Что ж, свой свет, пусть и слабый, в душах мопшков поэзия оставила.
Из коммуны Дзержинского выходили деятели главным образом волевых профессий: командиры, чекисты, политработники, директора детдомов. Мопшка дала несколько исследователей, художников и литераторов. Многие питомцы ее, даже из признанных вожаков, так и не осуществились; искали, меняли профессии. Ну а многие рано умерли…
В коммуне появился учитель физики Михаил Евгеньевич Набоков, а с ним вместе Магдебургские полушария, машина для статического электричества. Михаил Евгеньевич казался нам стариком, хотя, вероятно, ему тогда не было и сорока. Был этот добрый и милый, любящий пошутить учитель очень не похож на Елизавету Савельевну, всегда оставляющую впечатление почти мистическое, бесплотное, «не от мира сего»; но заключалось в них обоих и нечто общее; прежде всего потребность скорее привести нас на самую вершину науки, к тому краю, откуда Икар бросился в пропасть и где открывается человеку, что края-то у науки нет. Это входит в характеристику коммуны: восприятие бесконечности мира при нетвердом знании таблицы умножения, смелые художественные замыслы при удивительной безграмотности.
В мечтательные минуты Михаил Евгеньевич повторял:
— Обзаведемся телескопом, тогда вы увидите!..
Звезды коммуну занимали. Кое-кто читал «Красную звезду» и «Инженера Мэни» Богданова. Почти все были убеждены, что на Марсе есть разумная жизнь; и там, да и в других галактиках, она протекает в формах, сходных с нашими; как еще?!
Телескопа достать не удалось; из созвездий коммунары различали разве только Большую Медведицу, благо она висела прямо над садом и ночами доверчиво постукивала хвостом в замерзшие окна спальни.

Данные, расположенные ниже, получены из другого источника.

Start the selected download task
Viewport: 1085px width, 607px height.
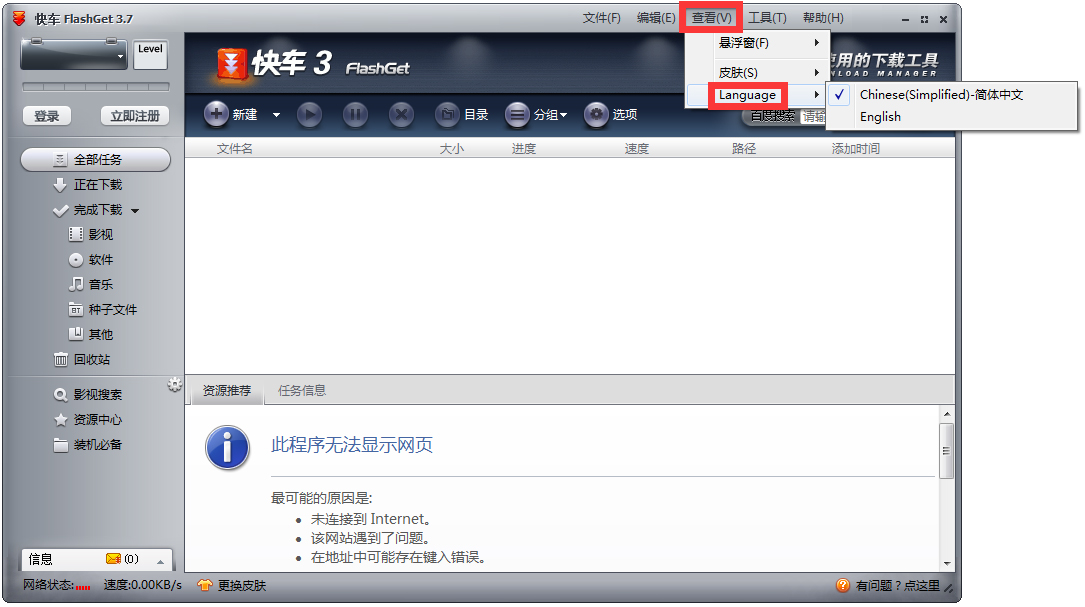click(x=309, y=115)
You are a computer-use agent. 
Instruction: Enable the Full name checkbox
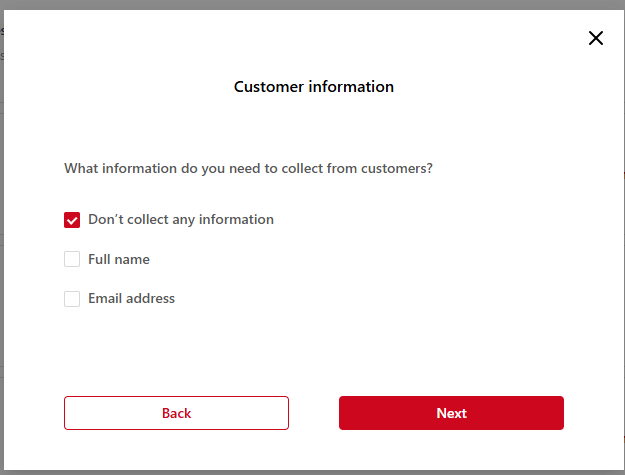click(x=72, y=259)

Вероятно, прелесть конкретного знания коммуна смогла вполне ощутить лишь с приходом Роберта Мартыновича Михельсона, учителя биологии. Природа на его уроках предстала не как свод правил и законов, властно диктуемых человеком живому миру, а как нечто существующее бесконечно долго и вне тебя, независимо от тебя. Может быть, сила и благо уроков Роберта Мартыновича сказались и в том, что среди выпускников Мопшки, посвятивших себя биологии, ни один не стал лысенкистом.
Душевный строй Мопшки постепенно менялся, но медленно и незначительно. Она оставалась стихийно преданной субъективизму. Желаемое она различала отчетливее, чем существующее. Могла возникнуть привычка не только вслепую жить — что опасно одному тебе, — но и вслепую вести за собой доверившихся тебе.